RADEL: Post office thinks Ohio is Cleveland
'Greetings'By Cliff
Radel, cradel@enquirer.comThe Cincinnati Enquirer
Cincinnati has been canceled by the post office.
In the upcoming series of 50 Greetings from America postage stamps, Cleveland gets to put out
the welcome mat for Ohio.
Not Dayton or Columbus.
Not Akron or Cincinnati.
But Cleveland.
The cash-short colossus to the north shows up on the 34-cent stamp in the series designed to
tout tourism in all 50 states.
The stamp coming to a post office near you April 4 resembles an old-fashioned postcard from
the 1930s. The words Greetings from OHIO float above a modern image of downtown Cleveland dominated by two skyscrapers, Terminal
Tower and the BP Tower.
The scene prominently features a bridge of meager historical significance and a river that
once caught on fire.
The bridge the multiarched Veterans Memorial Bridge is on the National Register of Historic
Places. But, this 85-year-old ode to steel and concrete is nowhere near as old, pretty or historically important as Cincinnati's
John A. Roebling Suspension Bridge.
Our 135-year-old landmark bridge on the National Register a year before the Cleveland structure
is the prototype for the Brooklyn Bridge.
The Cleveland bridge spans the Cuyahoga River. That stream was once so polluted it went up
in flames.
This then is what the United States Postal Service picked for a sheet of stamps that, according
to the post office's spring catalog, depicts the landmarks and recreational activities that make each state special to visit.
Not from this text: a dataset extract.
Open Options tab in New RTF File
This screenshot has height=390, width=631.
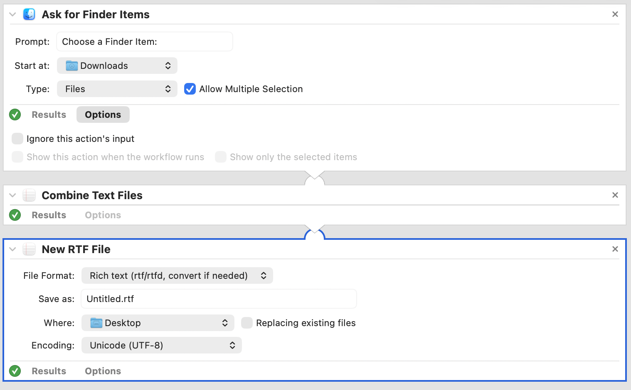click(103, 371)
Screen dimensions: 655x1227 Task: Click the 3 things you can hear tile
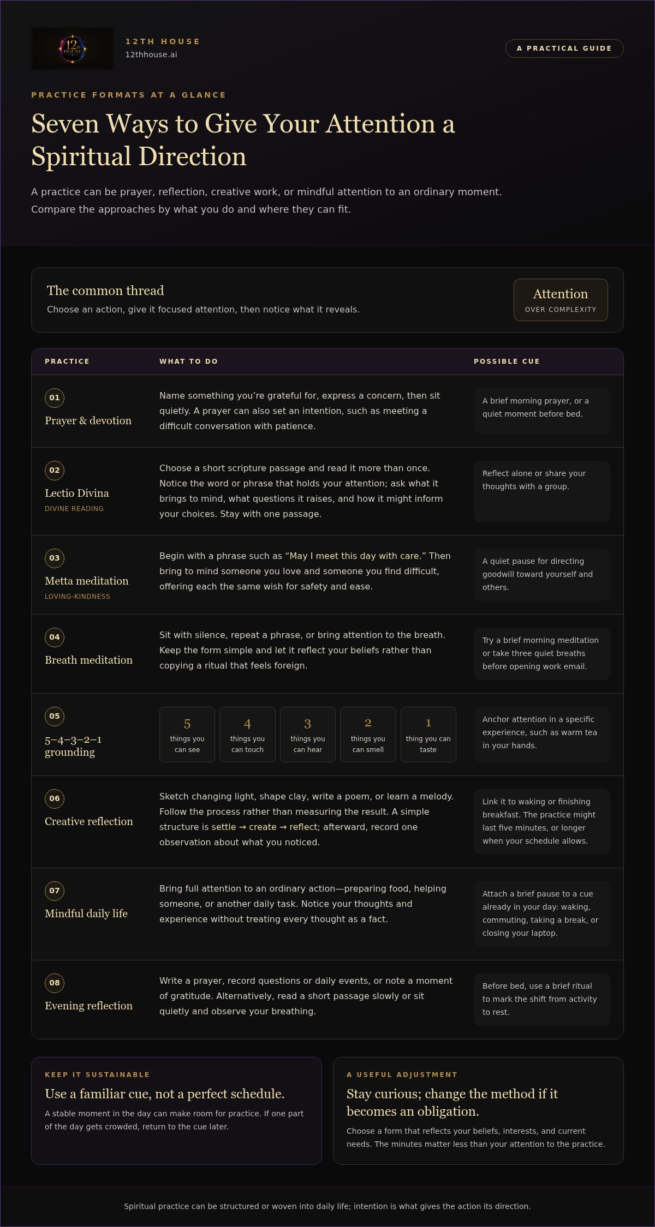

What was the post office thinking? To find out, I called Richard Sheaff, art director for the
Greetings stamps.
Speaking from his home in Scottsdale, Ariz., he noted that the stamp was not approved by the
governor or Ohio's tourism division.
There was zero political consideration, he said. It was all just a matter of artistic merit.
And not because Cleveland's skyline is instantly recognizable.
Ohio is one of the ones that they were trying to figure out what kind of icon could be used,
said Don Smeraldi, the Washington-based spokesman for the Greetings stamps.
Ohio does have an image problem in the icon department. The state has no Grand Canyon, no Statue
of Liberty.
The Buckeye State's image problem extends beyond stamps, statues and geography. Before the
closing ceremonies of the Salt Lake City Winter Olympics, three American medal winners stood by a TV microphone clutcher.
She looked into the camera and blabbed at length about two of the athletes' hometowns. Just
about every detail was mentioned, except the towns' latitude and longitude. One athlete came from New York state, the other
from California.
Then the TV announcer turned to the third athlete. This is how she described her hometown:
She's from Ohio.
That's it.
No city. No township. No county. Just Ohio.
Now, on stamps, Ohio is Cleveland.
If this image were just on a stamp, I might let it slide.
But the Greetings from OHIO stamp will be enlarged and sold via the Internet. Online shoppers
will find it on coffee mugs, tote bags, coasters, key chains and refrigerator magnets.
All of these items, I'm sure, will be big sellers. In Cleveland.